A run of records:
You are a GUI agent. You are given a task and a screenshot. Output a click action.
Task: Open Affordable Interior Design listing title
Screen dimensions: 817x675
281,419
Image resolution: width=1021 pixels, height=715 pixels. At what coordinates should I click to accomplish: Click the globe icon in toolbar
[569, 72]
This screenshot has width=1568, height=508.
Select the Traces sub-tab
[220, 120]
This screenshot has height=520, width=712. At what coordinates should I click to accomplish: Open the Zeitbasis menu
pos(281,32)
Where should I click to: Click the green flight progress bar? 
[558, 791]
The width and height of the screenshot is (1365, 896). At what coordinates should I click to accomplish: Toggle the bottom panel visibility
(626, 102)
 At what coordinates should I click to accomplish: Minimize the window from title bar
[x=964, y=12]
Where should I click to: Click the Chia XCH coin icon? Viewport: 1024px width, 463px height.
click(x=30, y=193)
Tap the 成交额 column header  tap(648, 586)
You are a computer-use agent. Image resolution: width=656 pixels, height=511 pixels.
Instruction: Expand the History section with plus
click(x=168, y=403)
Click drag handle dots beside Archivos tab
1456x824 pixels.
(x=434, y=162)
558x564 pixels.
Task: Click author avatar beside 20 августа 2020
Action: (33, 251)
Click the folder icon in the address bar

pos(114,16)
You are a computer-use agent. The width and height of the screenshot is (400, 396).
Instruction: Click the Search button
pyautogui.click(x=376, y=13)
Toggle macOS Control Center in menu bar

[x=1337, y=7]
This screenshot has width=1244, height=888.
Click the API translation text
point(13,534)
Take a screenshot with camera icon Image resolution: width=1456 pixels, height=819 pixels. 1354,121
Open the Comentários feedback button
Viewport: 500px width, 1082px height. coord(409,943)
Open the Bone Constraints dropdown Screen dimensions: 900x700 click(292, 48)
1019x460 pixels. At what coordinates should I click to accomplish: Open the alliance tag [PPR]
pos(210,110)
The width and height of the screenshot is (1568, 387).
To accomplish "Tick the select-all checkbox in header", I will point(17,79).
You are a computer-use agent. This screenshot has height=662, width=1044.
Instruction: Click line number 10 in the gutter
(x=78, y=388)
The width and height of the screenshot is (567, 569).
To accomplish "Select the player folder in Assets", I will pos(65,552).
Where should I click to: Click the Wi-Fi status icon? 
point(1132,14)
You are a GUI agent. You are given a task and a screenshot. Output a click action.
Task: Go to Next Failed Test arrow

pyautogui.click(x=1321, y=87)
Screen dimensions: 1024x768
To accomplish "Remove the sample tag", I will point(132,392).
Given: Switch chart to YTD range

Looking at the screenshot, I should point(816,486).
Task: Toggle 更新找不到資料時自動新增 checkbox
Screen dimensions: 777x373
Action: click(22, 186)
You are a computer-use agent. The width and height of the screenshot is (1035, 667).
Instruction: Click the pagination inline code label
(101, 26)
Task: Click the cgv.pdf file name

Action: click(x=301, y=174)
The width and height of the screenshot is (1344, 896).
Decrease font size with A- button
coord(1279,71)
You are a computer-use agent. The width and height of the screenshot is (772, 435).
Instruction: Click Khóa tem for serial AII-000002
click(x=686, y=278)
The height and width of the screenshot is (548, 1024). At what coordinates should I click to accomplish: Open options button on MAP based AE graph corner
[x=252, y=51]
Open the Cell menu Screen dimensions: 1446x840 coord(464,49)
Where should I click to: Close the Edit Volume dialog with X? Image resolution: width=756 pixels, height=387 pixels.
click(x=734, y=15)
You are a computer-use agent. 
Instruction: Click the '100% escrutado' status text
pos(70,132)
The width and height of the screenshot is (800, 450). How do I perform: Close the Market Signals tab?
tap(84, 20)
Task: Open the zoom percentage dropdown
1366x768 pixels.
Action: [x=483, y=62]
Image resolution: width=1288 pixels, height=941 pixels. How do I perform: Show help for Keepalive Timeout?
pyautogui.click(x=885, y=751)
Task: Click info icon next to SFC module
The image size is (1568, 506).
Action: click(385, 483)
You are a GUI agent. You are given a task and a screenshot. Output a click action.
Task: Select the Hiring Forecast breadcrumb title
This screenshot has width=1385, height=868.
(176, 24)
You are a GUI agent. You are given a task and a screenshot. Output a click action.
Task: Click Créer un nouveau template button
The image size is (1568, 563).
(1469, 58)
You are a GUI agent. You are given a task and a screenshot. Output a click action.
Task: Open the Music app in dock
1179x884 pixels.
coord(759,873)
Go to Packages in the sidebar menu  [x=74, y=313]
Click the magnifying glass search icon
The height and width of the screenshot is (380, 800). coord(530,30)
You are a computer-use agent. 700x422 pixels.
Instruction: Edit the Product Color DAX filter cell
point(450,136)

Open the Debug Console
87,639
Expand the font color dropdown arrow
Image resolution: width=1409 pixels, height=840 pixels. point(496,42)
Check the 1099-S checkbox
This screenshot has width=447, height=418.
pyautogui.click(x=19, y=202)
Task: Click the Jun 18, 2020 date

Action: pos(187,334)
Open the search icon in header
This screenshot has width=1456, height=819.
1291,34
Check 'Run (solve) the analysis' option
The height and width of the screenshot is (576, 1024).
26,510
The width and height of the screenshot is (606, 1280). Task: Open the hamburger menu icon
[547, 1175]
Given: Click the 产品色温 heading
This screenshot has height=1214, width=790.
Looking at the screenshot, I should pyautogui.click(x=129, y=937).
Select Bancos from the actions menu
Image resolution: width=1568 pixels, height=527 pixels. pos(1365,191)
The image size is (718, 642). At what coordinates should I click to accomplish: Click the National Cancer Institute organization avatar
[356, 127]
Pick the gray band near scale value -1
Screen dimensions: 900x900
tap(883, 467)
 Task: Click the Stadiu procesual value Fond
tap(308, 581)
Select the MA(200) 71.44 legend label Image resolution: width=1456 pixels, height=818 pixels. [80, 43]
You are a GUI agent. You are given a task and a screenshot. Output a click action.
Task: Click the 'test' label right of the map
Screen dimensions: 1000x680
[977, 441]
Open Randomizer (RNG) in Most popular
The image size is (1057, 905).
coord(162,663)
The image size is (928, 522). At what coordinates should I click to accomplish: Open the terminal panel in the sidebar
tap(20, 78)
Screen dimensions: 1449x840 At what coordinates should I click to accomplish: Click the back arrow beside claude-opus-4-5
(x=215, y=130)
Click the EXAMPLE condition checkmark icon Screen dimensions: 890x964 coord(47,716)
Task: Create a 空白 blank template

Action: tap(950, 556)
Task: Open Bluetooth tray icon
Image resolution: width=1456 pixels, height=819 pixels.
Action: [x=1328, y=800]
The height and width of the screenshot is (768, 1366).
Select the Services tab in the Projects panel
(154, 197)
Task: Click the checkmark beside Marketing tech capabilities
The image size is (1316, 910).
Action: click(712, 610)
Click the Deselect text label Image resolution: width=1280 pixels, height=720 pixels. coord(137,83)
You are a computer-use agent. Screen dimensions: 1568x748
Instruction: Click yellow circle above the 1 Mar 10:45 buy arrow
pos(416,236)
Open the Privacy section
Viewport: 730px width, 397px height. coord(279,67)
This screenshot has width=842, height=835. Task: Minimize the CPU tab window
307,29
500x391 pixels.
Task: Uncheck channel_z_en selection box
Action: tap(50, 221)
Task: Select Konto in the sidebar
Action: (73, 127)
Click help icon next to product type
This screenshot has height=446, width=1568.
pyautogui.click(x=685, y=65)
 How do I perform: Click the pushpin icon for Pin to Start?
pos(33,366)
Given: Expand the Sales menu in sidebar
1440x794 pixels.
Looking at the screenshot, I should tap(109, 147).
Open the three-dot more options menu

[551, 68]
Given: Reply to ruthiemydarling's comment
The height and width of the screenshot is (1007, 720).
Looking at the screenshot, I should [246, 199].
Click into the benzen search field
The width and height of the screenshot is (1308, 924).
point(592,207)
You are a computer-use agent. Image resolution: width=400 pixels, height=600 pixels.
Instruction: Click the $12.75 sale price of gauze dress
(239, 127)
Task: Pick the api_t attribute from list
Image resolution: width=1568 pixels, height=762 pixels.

_What you should do:_ Return each line of the data above that contains the word "window".

_Answer for this exercise:_
 At what coordinates should I click to accomplish: Minimize the window from title bar
This screenshot has width=842, height=835. Task: Minimize the CPU tab window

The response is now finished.